Mimestream home page

Unfortunately, I can’t possibly share any screenshots because a lot of my traffic is about two extremely non-public projects; but the web site has plenty.

It’s hard to single out the biggest reason for changing over but, on balance, I’m going with not having to use the Gmail editor. I mean, that editor is OK, it’s just that I have this feeling that I’m running at the edge of what a browser tab can reasonably be expected to do, and it goes off the rails sometime, particularly when dealing with nested threads. Mimestream feels rock-solid and when I want to move the cursor or insert a line, I never get a nasty surprise. Since I spend a lot of time doing email, small quality-of-life improvements really add up.

I guess the editor is one of the many fit-and-finish benefits of not having to be an email app and a browser at the same time. And yes, Mimestream looks subtly but unmistakably better than native Gmail. Also, a TAB is just a TAB and Delete deletes a message!
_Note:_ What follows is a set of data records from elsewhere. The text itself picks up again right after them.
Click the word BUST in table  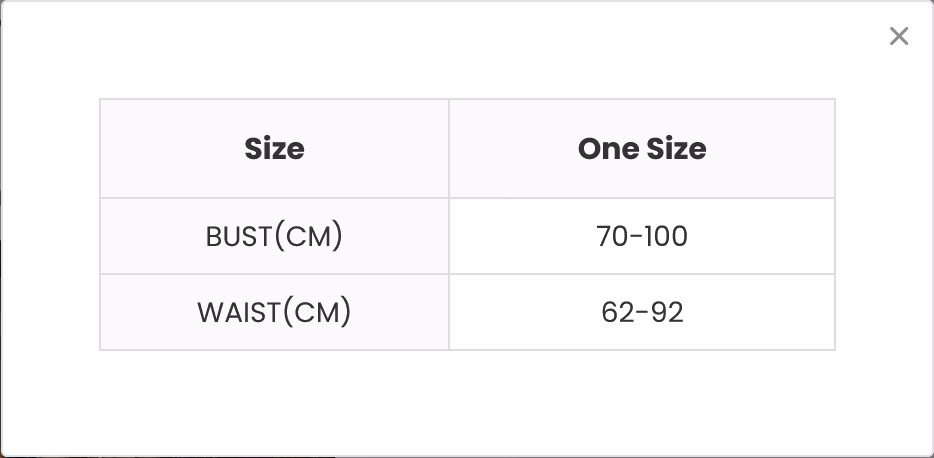tap(239, 237)
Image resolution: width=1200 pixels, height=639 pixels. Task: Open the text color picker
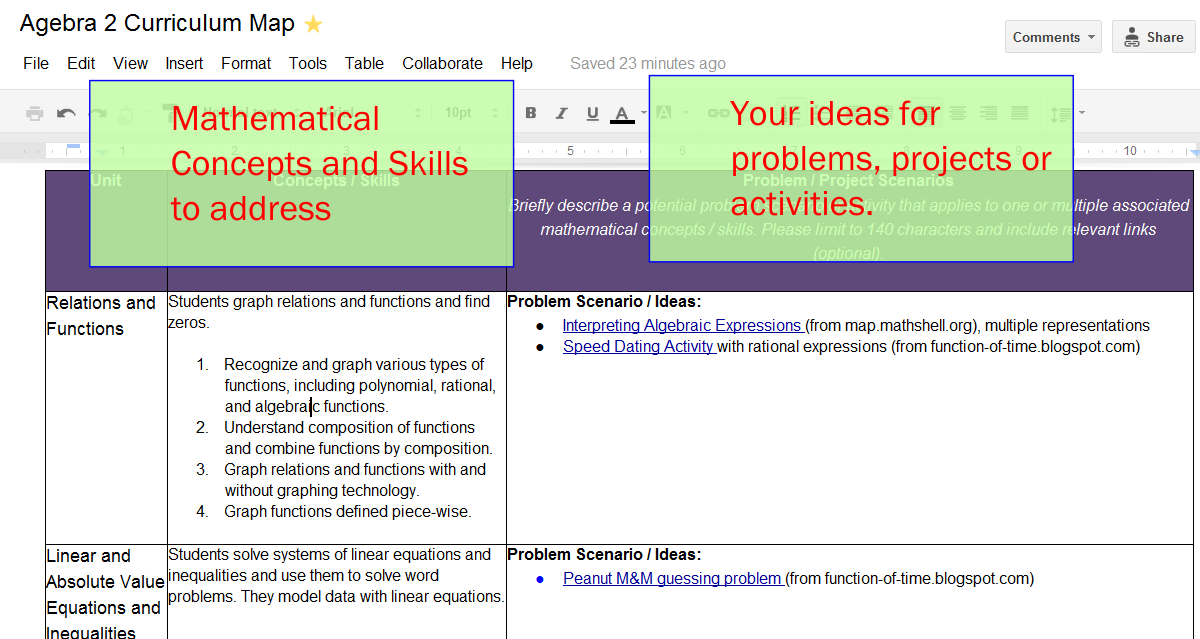[x=622, y=114]
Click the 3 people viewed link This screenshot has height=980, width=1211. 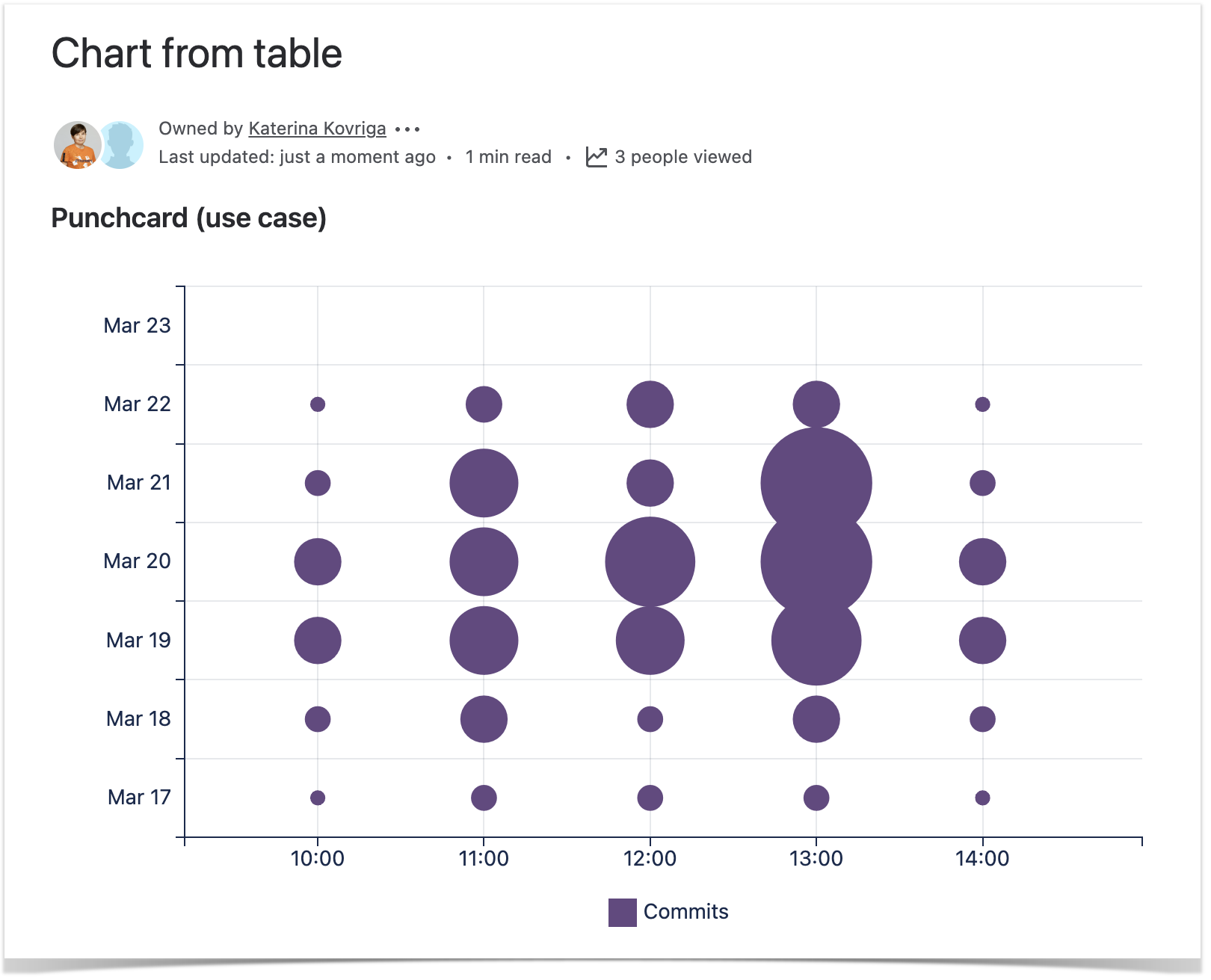[x=682, y=157]
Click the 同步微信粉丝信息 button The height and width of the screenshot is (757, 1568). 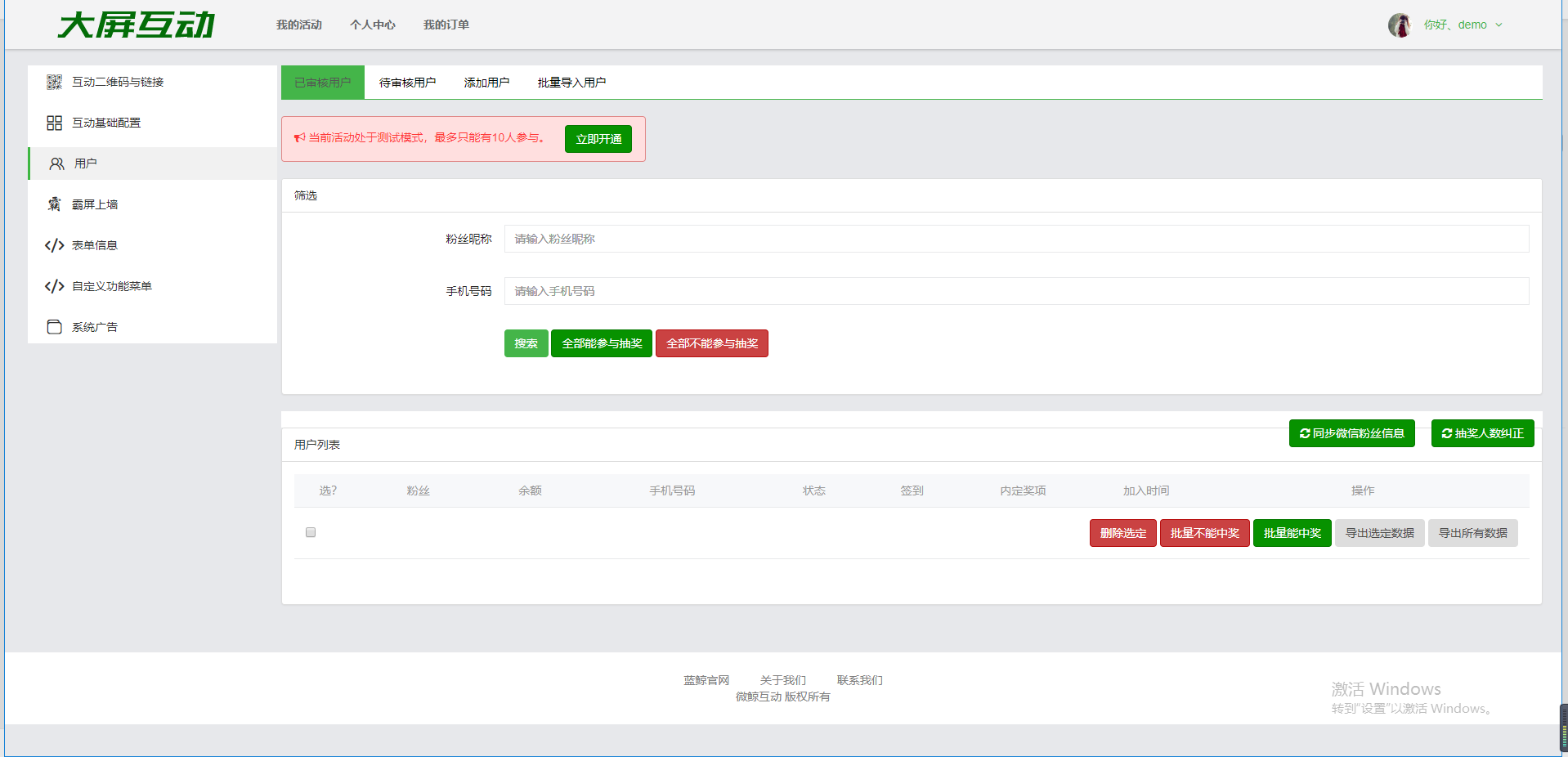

So, why would you not want to use Mimestream? Here are a few items:

  • I use the Tab Trick (really, go read that if you don’t know the Tab Trick) so my hindbrain still assumes that typing ⌘-1 takes me to my mail.

  • The (few, minor) variations on the standard Gmail shortcuts are extremely irritating. For example, “/in:spam” doesn’t work, and “GI” doesn’t yank you to the top of inbox. Bugs filed.

  • I regularly and foolishly type “x” to focus on a message before archiving or deleting it, which isn’t required, and Mimestream cheeps at me annoyingly. Just ignore my old reflexes please.

  • The fact that there’s no force-refresh is annoying, but to be honest I’ve never needed one, Mimestream seems to notice and grab incoming mail right away.

So as not to end on a negative note, a few other minor benefits:

  • Having multiple open email drafts in flight, each in its own window, Just Works, nothing spooky.

  • You can turn off the unread-message count display in the Dock! Since I practice the Low-stress Inbox discipline (another thing you should read if you don’t know what it is), the absence of distracting notifications is crucial.

  • The freed-up Gmail tab now has my Pixel SMS/RCS traffic; phone messaging with a real keyboard FTW!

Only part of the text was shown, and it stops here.